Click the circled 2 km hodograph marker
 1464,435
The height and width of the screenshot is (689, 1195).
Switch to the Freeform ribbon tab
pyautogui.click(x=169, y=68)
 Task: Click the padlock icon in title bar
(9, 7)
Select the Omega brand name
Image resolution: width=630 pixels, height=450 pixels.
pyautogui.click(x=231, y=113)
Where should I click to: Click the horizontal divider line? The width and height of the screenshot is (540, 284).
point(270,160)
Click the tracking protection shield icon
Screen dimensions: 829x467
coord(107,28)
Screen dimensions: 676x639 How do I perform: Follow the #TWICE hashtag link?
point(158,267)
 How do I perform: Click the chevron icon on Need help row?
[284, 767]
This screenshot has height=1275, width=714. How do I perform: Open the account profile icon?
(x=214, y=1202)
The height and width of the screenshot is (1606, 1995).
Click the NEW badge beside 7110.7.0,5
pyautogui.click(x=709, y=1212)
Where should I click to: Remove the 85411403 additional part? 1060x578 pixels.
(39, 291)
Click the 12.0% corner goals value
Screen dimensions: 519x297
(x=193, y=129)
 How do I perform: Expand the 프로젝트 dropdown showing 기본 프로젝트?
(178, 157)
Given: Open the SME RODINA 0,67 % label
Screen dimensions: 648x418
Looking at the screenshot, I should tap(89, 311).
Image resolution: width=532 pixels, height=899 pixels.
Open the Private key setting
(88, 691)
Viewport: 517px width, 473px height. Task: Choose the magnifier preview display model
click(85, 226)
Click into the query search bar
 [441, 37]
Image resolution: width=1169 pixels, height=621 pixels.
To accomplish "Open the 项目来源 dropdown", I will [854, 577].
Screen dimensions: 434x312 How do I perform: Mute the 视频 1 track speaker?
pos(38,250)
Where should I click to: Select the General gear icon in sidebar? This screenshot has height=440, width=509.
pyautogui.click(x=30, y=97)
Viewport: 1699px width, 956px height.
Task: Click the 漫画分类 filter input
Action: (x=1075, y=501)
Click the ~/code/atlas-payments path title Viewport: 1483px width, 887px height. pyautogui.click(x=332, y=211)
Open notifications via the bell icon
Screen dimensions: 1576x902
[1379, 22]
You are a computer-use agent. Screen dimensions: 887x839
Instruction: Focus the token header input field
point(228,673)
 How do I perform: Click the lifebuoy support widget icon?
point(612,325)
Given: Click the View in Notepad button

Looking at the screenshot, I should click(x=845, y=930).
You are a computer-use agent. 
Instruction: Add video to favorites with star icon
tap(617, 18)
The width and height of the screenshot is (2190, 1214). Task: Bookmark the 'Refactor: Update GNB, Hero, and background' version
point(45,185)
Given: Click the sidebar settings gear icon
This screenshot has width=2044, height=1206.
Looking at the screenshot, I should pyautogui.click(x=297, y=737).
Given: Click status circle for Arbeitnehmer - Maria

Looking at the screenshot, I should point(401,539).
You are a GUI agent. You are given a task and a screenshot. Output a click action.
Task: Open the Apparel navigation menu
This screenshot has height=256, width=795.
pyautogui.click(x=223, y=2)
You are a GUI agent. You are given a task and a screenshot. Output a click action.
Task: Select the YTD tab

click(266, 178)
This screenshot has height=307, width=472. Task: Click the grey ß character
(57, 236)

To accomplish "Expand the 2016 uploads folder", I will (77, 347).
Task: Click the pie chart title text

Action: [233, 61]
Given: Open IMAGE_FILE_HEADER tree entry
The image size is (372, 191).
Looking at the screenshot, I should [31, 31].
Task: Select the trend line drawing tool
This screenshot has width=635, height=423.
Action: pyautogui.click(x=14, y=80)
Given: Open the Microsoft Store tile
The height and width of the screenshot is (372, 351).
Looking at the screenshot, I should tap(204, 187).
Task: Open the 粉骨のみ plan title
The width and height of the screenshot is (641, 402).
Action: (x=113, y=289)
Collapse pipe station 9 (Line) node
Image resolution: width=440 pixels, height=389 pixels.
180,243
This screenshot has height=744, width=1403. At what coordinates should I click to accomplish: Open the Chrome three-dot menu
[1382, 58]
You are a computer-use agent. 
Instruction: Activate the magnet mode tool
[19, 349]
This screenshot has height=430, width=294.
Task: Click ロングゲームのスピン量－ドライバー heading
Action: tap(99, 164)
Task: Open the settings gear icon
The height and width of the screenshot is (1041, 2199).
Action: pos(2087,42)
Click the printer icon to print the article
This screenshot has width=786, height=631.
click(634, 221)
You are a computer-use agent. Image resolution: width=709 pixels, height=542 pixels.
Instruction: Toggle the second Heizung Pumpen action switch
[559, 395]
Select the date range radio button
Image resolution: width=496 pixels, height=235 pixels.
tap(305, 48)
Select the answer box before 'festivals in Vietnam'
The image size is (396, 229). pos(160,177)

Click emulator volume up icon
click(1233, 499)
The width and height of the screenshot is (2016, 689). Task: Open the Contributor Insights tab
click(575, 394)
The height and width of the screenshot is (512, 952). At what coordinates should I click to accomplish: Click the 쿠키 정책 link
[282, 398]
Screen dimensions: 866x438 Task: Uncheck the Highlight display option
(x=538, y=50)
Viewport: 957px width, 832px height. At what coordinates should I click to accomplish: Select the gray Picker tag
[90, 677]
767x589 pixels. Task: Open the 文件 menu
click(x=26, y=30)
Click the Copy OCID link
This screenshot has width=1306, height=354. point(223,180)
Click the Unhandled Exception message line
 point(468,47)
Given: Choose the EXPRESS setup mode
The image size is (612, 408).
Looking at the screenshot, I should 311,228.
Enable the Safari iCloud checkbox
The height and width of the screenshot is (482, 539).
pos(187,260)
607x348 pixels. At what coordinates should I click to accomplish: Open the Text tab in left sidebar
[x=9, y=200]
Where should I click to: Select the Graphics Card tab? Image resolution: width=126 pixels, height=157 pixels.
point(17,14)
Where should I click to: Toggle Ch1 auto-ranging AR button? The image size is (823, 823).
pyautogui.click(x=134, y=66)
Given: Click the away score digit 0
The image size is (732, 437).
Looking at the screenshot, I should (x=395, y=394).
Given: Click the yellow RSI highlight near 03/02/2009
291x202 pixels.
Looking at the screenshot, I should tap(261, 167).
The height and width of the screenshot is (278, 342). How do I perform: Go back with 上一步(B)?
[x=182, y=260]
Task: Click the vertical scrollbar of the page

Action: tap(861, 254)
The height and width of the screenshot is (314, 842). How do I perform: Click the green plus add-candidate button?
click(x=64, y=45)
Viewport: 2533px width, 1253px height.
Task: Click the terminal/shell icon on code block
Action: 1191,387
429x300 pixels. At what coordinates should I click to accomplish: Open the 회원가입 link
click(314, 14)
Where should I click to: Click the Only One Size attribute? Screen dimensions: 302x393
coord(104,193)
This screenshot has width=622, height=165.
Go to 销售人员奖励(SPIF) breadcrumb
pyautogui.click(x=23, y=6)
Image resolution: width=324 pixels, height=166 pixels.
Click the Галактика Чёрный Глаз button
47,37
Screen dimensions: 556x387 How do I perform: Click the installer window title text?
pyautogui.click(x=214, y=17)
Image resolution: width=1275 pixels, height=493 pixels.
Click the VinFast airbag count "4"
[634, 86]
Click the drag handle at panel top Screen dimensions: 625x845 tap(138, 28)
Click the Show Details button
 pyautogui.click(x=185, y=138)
# # # # # # #
* **What the exercise asks**
Rewrite the listing above, changing "Screen dimensions" to "Display size" wherever it occurs and leaving everything else unchanged.

* **The completed task**
Click the circled 2 km hodograph marker
 1464,435
The height and width of the screenshot is (689, 1195).
Switch to the Freeform ribbon tab
pyautogui.click(x=169, y=68)
 Task: Click the padlock icon in title bar
(9, 7)
Select the Omega brand name
Image resolution: width=630 pixels, height=450 pixels.
pyautogui.click(x=231, y=113)
Where should I click to: Click the horizontal divider line? The width and height of the screenshot is (540, 284).
point(270,160)
Click the tracking protection shield icon
Display size: 829x467
coord(107,28)
Display size: 676x639 How do I perform: Follow the #TWICE hashtag link?
point(158,267)
 How do I perform: Click the chevron icon on Need help row?
[284, 767]
This screenshot has height=1275, width=714. How do I perform: Open the account profile icon?
(x=214, y=1202)
The height and width of the screenshot is (1606, 1995).
Click the NEW badge beside 7110.7.0,5
pyautogui.click(x=709, y=1212)
Where should I click to: Remove the 85411403 additional part? 1060x578 pixels.
(39, 291)
Click the 12.0% corner goals value
Display size: 519x297
(x=193, y=129)
 How do I perform: Expand the 프로젝트 dropdown showing 기본 프로젝트?
(178, 157)
Given: Open the SME RODINA 0,67 % label
Display size: 648x418
Looking at the screenshot, I should tap(89, 311).
Image resolution: width=532 pixels, height=899 pixels.
Open the Private key setting
(88, 691)
Viewport: 517px width, 473px height. Task: Choose the magnifier preview display model
click(85, 226)
Click into the query search bar
 [441, 37]
Image resolution: width=1169 pixels, height=621 pixels.
To accomplish "Open the 项目来源 dropdown", I will [854, 577].
Display size: 434x312 How do I perform: Mute the 视频 1 track speaker?
pos(38,250)
Where should I click to: Select the General gear icon in sidebar? This screenshot has height=440, width=509.
pyautogui.click(x=30, y=97)
Viewport: 1699px width, 956px height.
Task: Click the 漫画分类 filter input
Action: (x=1075, y=501)
Click the ~/code/atlas-payments path title Viewport: 1483px width, 887px height. pyautogui.click(x=332, y=211)
Open notifications via the bell icon
Display size: 1576x902
[1379, 22]
You are a computer-use agent. Display size: 887x839
Instruction: Focus the token header input field
point(228,673)
 How do I perform: Click the lifebuoy support widget icon?
point(612,325)
Given: Click the View in Notepad button

Looking at the screenshot, I should click(x=845, y=930).
You are a computer-use agent. 
Instruction: Add video to favorites with star icon
tap(617, 18)
The width and height of the screenshot is (2190, 1214). Task: Bookmark the 'Refactor: Update GNB, Hero, and background' version
point(45,185)
Given: Click the sidebar settings gear icon
This screenshot has width=2044, height=1206.
Looking at the screenshot, I should pyautogui.click(x=297, y=737).
Given: Click status circle for Arbeitnehmer - Maria

Looking at the screenshot, I should point(401,539).
You are a GUI agent. You are given a task and a screenshot. Output a click action.
Task: Open the Apparel navigation menu
This screenshot has height=256, width=795.
pyautogui.click(x=223, y=2)
You are a GUI agent. You are given a task and a screenshot. Output a click action.
Task: Select the YTD tab

click(266, 178)
This screenshot has height=307, width=472. Task: Click the grey ß character
(57, 236)

To accomplish "Expand the 2016 uploads folder", I will (77, 347).
Task: Click the pie chart title text

Action: [233, 61]
Given: Open IMAGE_FILE_HEADER tree entry
The image size is (372, 191).
Looking at the screenshot, I should [31, 31].
Task: Select the trend line drawing tool
This screenshot has width=635, height=423.
Action: pyautogui.click(x=14, y=80)
Given: Open the Microsoft Store tile
The height and width of the screenshot is (372, 351).
Looking at the screenshot, I should tap(204, 187).
Task: Open the 粉骨のみ plan title
The width and height of the screenshot is (641, 402).
Action: (x=113, y=289)
Collapse pipe station 9 (Line) node
Image resolution: width=440 pixels, height=389 pixels.
180,243
This screenshot has height=744, width=1403. At what coordinates should I click to accomplish: Open the Chrome three-dot menu
[1382, 58]
You are a computer-use agent. 
Instruction: Activate the magnet mode tool
[19, 349]
This screenshot has height=430, width=294.
Task: Click ロングゲームのスピン量－ドライバー heading
Action: tap(99, 164)
Task: Open the settings gear icon
The height and width of the screenshot is (1041, 2199).
Action: pos(2087,42)
Click the printer icon to print the article
This screenshot has width=786, height=631.
click(634, 221)
You are a computer-use agent. Image resolution: width=709 pixels, height=542 pixels.
Instruction: Toggle the second Heizung Pumpen action switch
[559, 395]
Select the date range radio button
Image resolution: width=496 pixels, height=235 pixels.
tap(305, 48)
Select the answer box before 'festivals in Vietnam'
The image size is (396, 229). pos(160,177)

Click emulator volume up icon
click(1233, 499)
The width and height of the screenshot is (2016, 689). Task: Open the Contributor Insights tab
click(575, 394)
The height and width of the screenshot is (512, 952). At what coordinates should I click to accomplish: Click the 쿠키 정책 link
[282, 398]
Display size: 866x438 Task: Uncheck the Highlight display option
(x=538, y=50)
Viewport: 957px width, 832px height. At what coordinates should I click to accomplish: Select the gray Picker tag
[90, 677]
767x589 pixels. Task: Open the 文件 menu
click(x=26, y=30)
Click the Copy OCID link
This screenshot has width=1306, height=354. point(223,180)
Click the Unhandled Exception message line
 point(468,47)
Given: Choose the EXPRESS setup mode
The image size is (612, 408).
Looking at the screenshot, I should 311,228.
Enable the Safari iCloud checkbox
The height and width of the screenshot is (482, 539).
pos(187,260)
607x348 pixels. At what coordinates should I click to accomplish: Open the Text tab in left sidebar
[x=9, y=200]
Where should I click to: Select the Graphics Card tab? Image resolution: width=126 pixels, height=157 pixels.
point(17,14)
Where should I click to: Toggle Ch1 auto-ranging AR button? The image size is (823, 823).
pyautogui.click(x=134, y=66)
Given: Click the away score digit 0
The image size is (732, 437).
Looking at the screenshot, I should (x=395, y=394).
Given: Click the yellow RSI highlight near 03/02/2009
291x202 pixels.
Looking at the screenshot, I should tap(261, 167).
The height and width of the screenshot is (278, 342). How do I perform: Go back with 上一步(B)?
[x=182, y=260]
Task: Click the vertical scrollbar of the page

Action: tap(861, 254)
The height and width of the screenshot is (314, 842). How do I perform: Click the green plus add-candidate button?
click(x=64, y=45)
Viewport: 2533px width, 1253px height.
Task: Click the terminal/shell icon on code block
Action: 1191,387
429x300 pixels. At what coordinates should I click to accomplish: Open the 회원가입 link
click(314, 14)
Where should I click to: Click the Only One Size attribute? Display size: 302x393
coord(104,193)
This screenshot has width=622, height=165.
Go to 销售人员奖励(SPIF) breadcrumb
pyautogui.click(x=23, y=6)
Image resolution: width=324 pixels, height=166 pixels.
Click the Галактика Чёрный Глаз button
47,37
Display size: 556x387 How do I perform: Click the installer window title text?
pyautogui.click(x=214, y=17)
Image resolution: width=1275 pixels, height=493 pixels.
Click the VinFast airbag count "4"
[634, 86]
Click the drag handle at panel top Display size: 625x845 tap(138, 28)
Click the Show Details button
 pyautogui.click(x=185, y=138)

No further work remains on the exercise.